La storia di questa 37enne ingegnere bionda del Wisconsin (dove pascolano buoi e ci si perde all’orizzonte di praterie infinite), che prima dei 40 è giù riuscita a ricoprire – e piuttosto bene – la carica di vicepresidente di Google, contribuendo fattivamente alla creazione del motore di ricerca più famoso della Terra e di Gmail, prima donna assunta da Big G appena uscita da Stanford, figura anche nella classifica delle 50 donne più potenti del mondo che la rivista Usa Forbes perfeziona ogni anno, merita un’analisi a metà tra il sentimentalista e il meritocratico.

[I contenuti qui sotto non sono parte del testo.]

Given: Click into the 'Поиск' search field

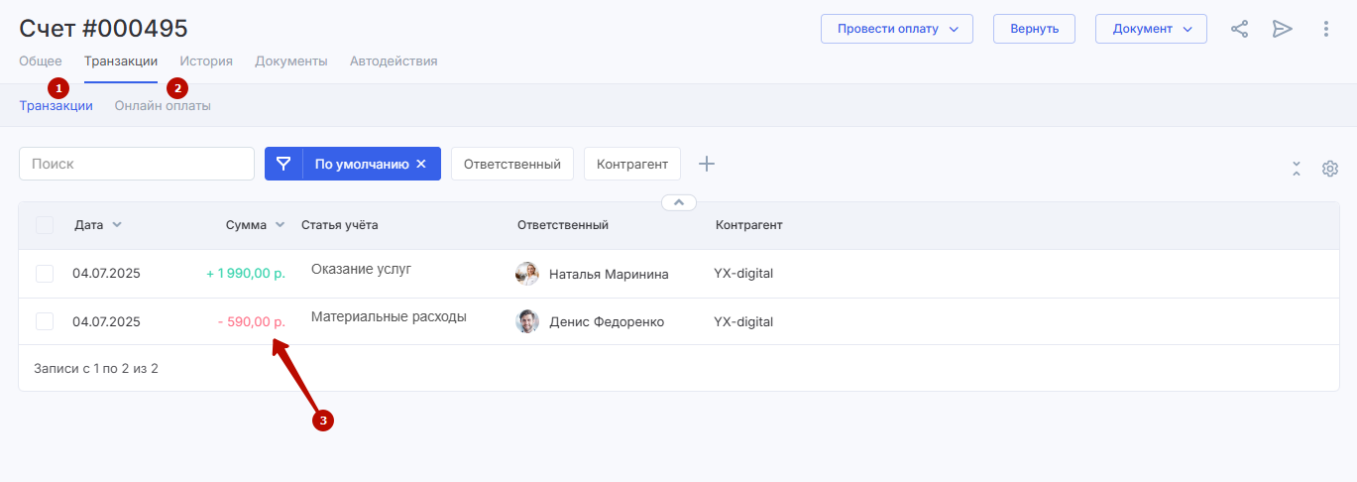Looking at the screenshot, I should (137, 164).
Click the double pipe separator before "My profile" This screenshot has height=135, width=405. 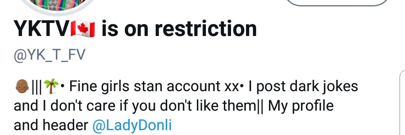click(260, 107)
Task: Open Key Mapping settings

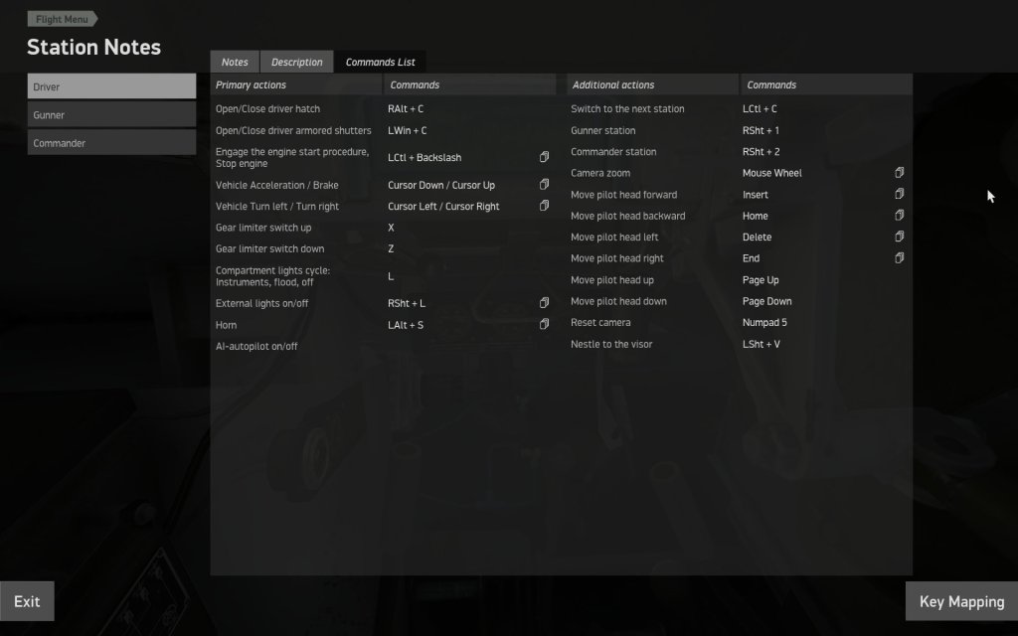Action: 961,601
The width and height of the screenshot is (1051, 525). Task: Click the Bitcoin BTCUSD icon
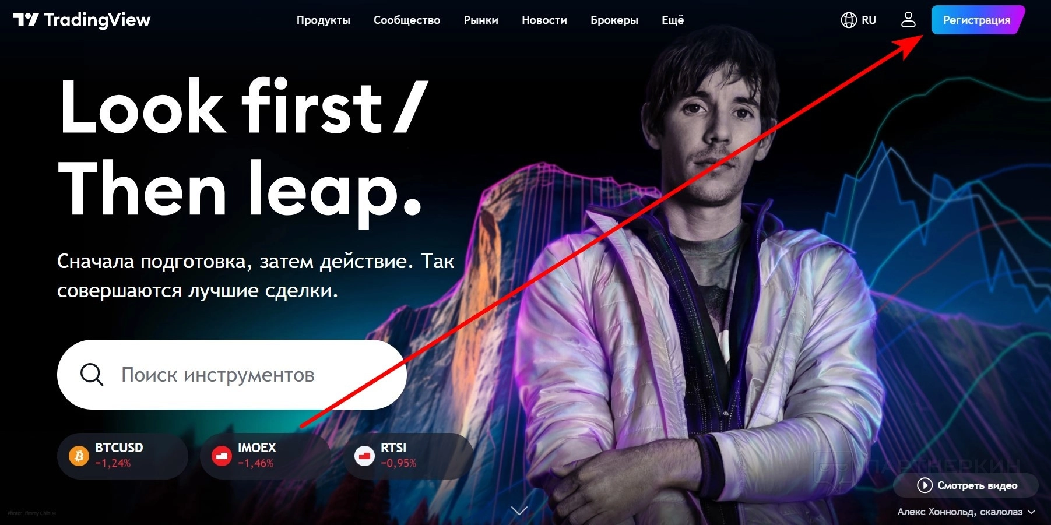pyautogui.click(x=79, y=456)
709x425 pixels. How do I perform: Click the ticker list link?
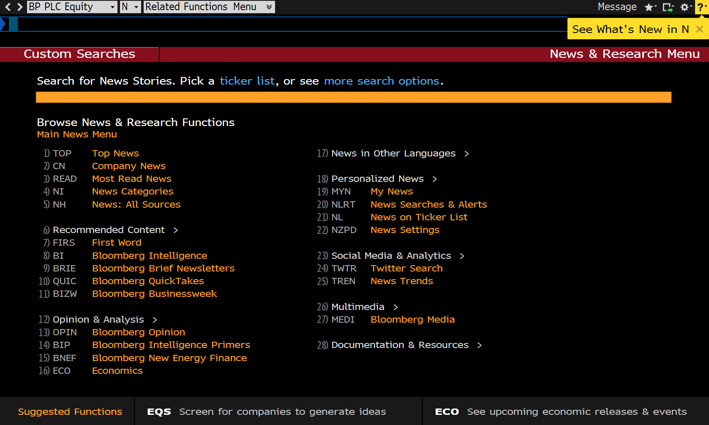point(247,81)
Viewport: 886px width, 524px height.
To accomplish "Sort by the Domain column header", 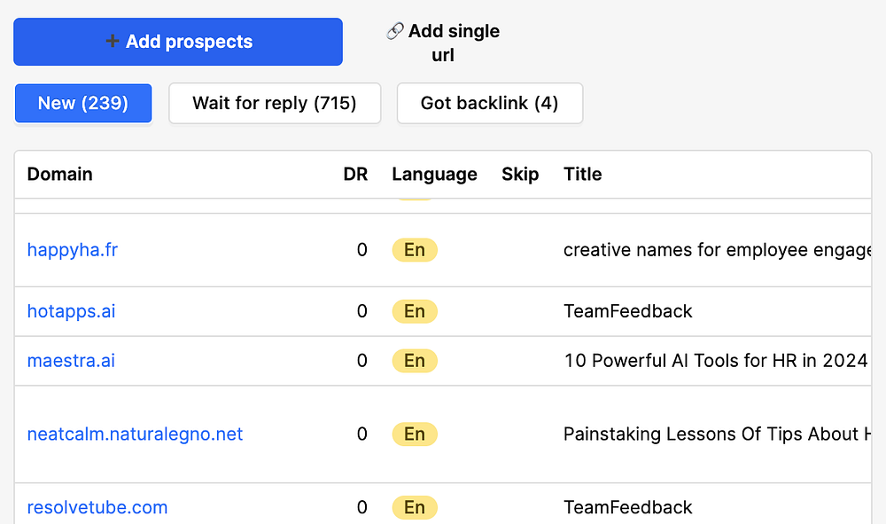I will [60, 175].
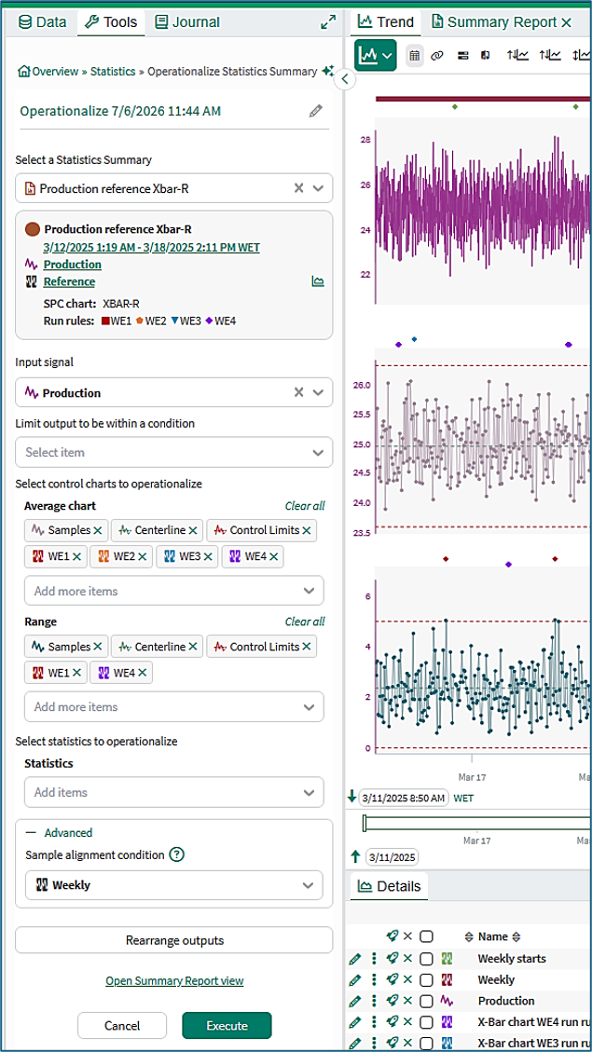Screen dimensions: 592x1052
Task: Click help icon next to Sample alignment condition
Action: (176, 854)
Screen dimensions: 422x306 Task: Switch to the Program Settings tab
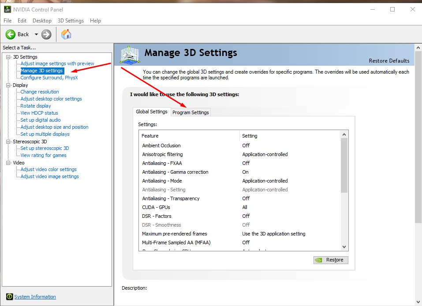pyautogui.click(x=190, y=112)
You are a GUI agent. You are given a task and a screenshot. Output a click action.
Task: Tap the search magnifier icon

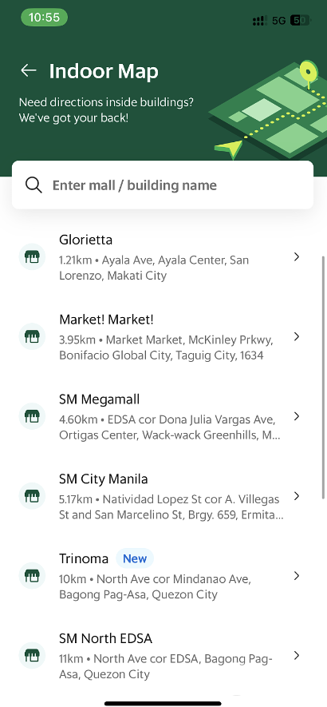tap(33, 185)
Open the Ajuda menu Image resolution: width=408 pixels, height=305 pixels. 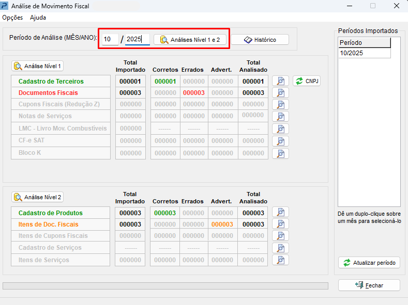click(38, 18)
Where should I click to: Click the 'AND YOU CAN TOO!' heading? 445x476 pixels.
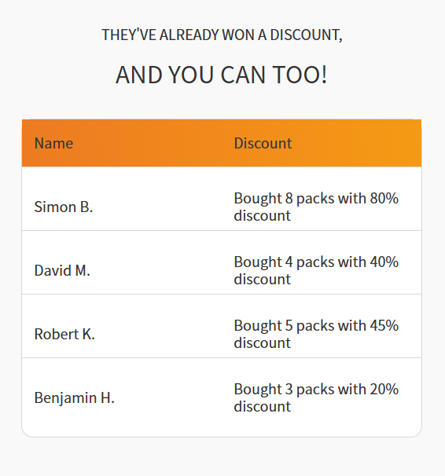(x=222, y=75)
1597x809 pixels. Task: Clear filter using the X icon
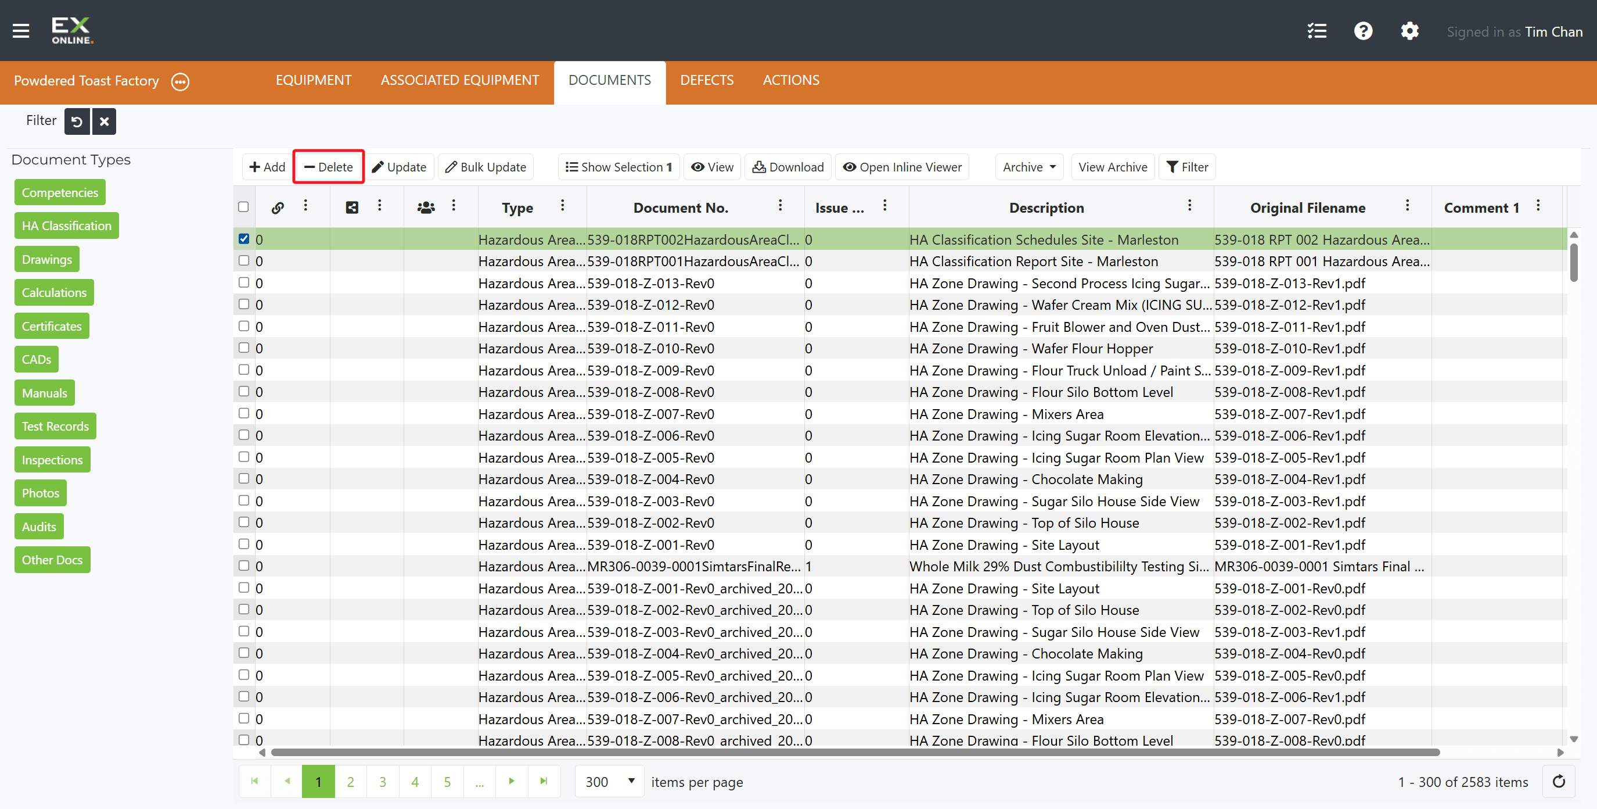tap(104, 121)
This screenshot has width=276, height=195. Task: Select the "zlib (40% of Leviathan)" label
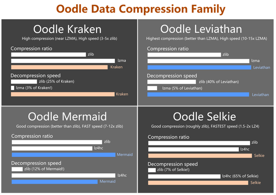click(x=218, y=82)
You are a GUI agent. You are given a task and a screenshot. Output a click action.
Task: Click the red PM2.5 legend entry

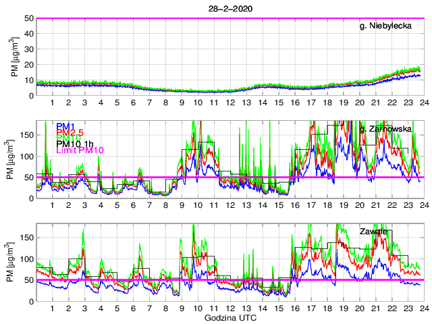tap(70, 134)
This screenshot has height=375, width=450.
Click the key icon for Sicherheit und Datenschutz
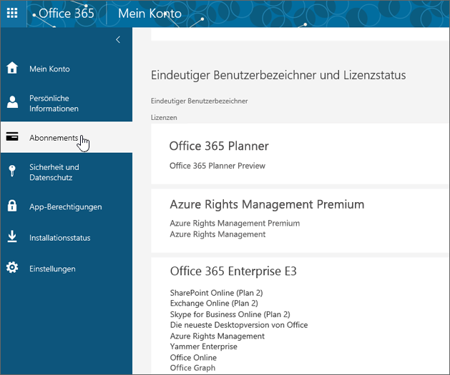(x=12, y=171)
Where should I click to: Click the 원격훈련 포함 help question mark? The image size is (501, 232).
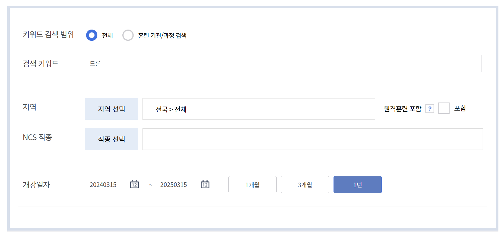[430, 108]
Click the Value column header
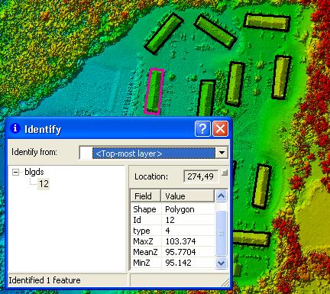 tap(188, 196)

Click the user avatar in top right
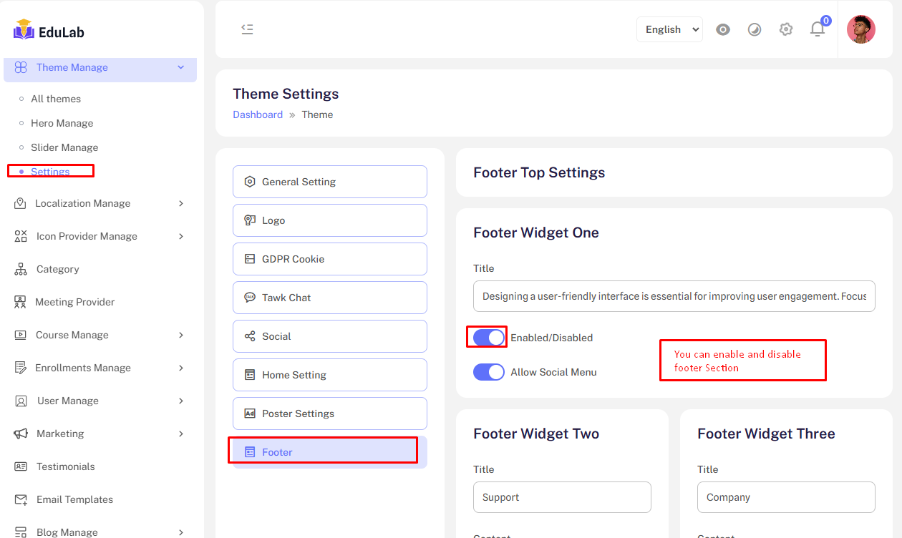[860, 29]
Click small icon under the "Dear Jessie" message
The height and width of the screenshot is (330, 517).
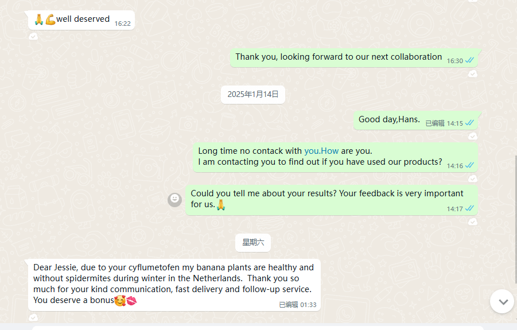(33, 317)

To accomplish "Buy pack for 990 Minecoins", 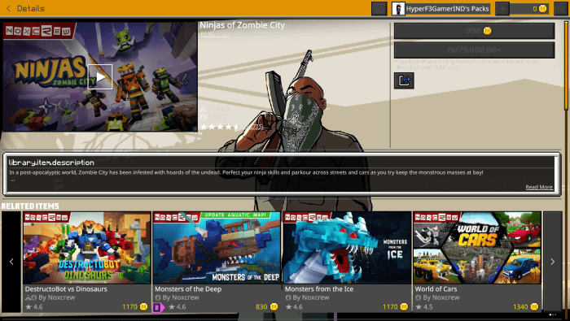I will click(x=475, y=31).

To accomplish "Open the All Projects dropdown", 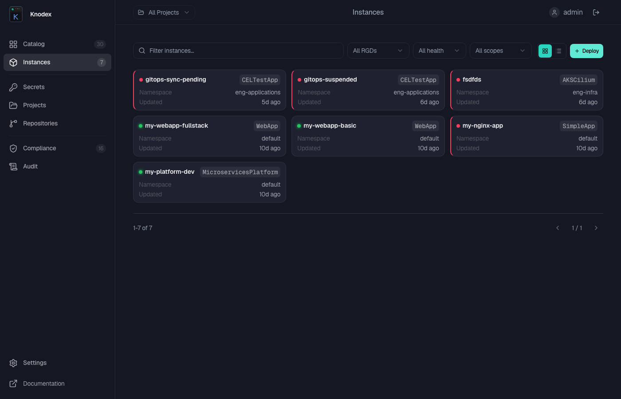I will tap(164, 12).
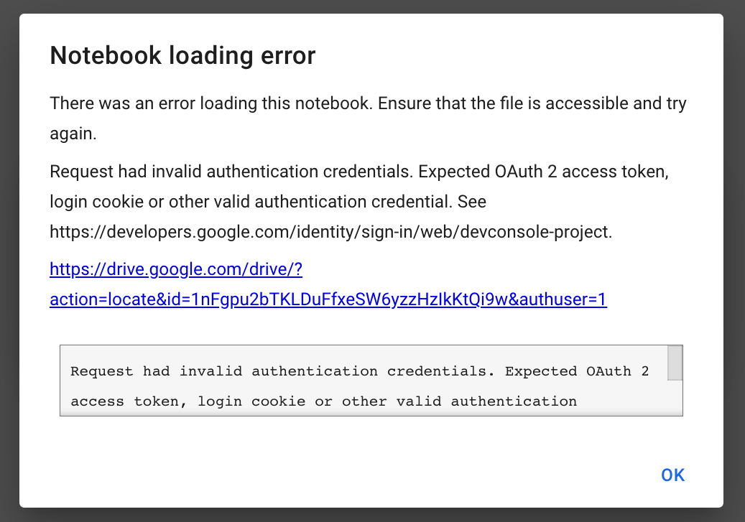Open the Google Drive locate link

tap(176, 269)
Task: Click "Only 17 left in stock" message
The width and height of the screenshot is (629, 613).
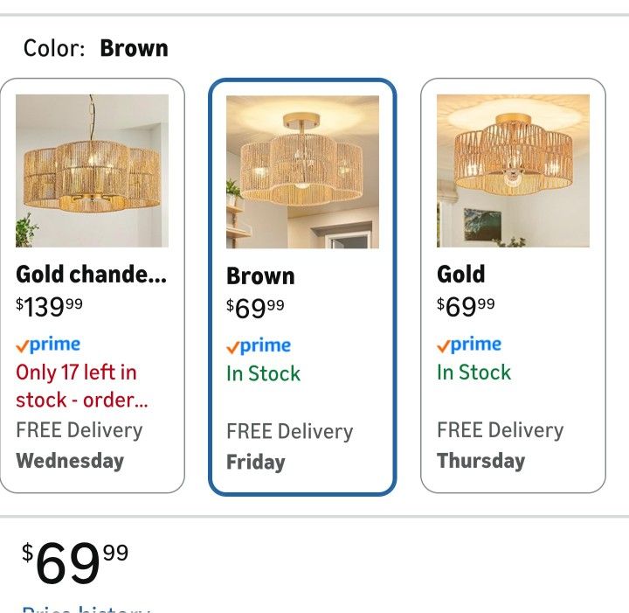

Convinto come sono che la vera parità, in tutti i campi, non vada cercata con l’ossessione ma piuttosto garantita e poi difesa, il pensiero che Marissa si sia presentata di fronte alla commissione di Yahoo incinta di 8 mesi per diventare amministratore delegato mi porta alla mente una qualità sola. Coraggio.


Perché qui ci si sta tutti concentrando sul fatto che in Italia (e nella maggior parte dei paesi industrializzati del mondo) una cosa del genere non succederà mai. Ma come, se al solo proferir la parola “sono incinta” di una qualsiasi impiegata, qualunque datore di lavoro accusa i primi sintomi dell’orticaria derivante dalla consequenziale “maternità”, figuriamoci una dirigente operativa! E, quindi, ancora una volta si perde il senso del messaggio. La vita non è solo lavoro, non è solo famiglia, non è solo sport, non è solo carriera. E’ vita. E passa, inesorabilmente.

Marissa ha evidentemente ha deciso di viverla in pieno, con tutti i vantaggi che il suo stipendio le permetterà, ovvio, ma col coraggio di cambiare in un momento di profondo cambiamento interiore, qualcosa che solo le donne conoscono, che solo le donne capiscono, portatrici di una sofferenza che è anche immensa gioia. E che, secondo me, le differenzia dall’altro emisfero (gli uomini) quando si tratta di scorgere le sfumature.

Chissà, magari è stata proprio la gravidanza a ispirarne la scelta (da Google a Yahoo), e il fatto che il “gran giury” di Yahoo “non abbia mosso nessuna obiezione” – come annunciato dalla stessa Meier su Twitter dopo il ‘si’ – al cospetto di un bel pancione di 8 mesi non centra nulla con la sua maternità (“mi prenderò solo qualche settimana, mi piace seguire il ritmo delle cose”, ha detto lei) ma piuttosto centra col fatto che, come il board ha dichiarato, “i suoi trascorsi sono incomparabili nella tecnologia, design e realizzazione del prodotto”. Più che lezione di meritocrazia e di regole sulla maternità, qui c’è una futura mamma che dirigerà uno dei colossi internazionali della comunicazione, inizialmente anche da casa – nell’era di Internet lo potremmo fare tutti ma ancora non lo si capisce, convinti che il controllo sia più utile della motivazione – con l’obiettivo di farlo tornare ai vertici. Poi, quando e se avrà tempo di tornare a casa, capirà comunque di aver scelto quello che la natura le consigliava. Aldilà di ogni ragionevole stereotipo.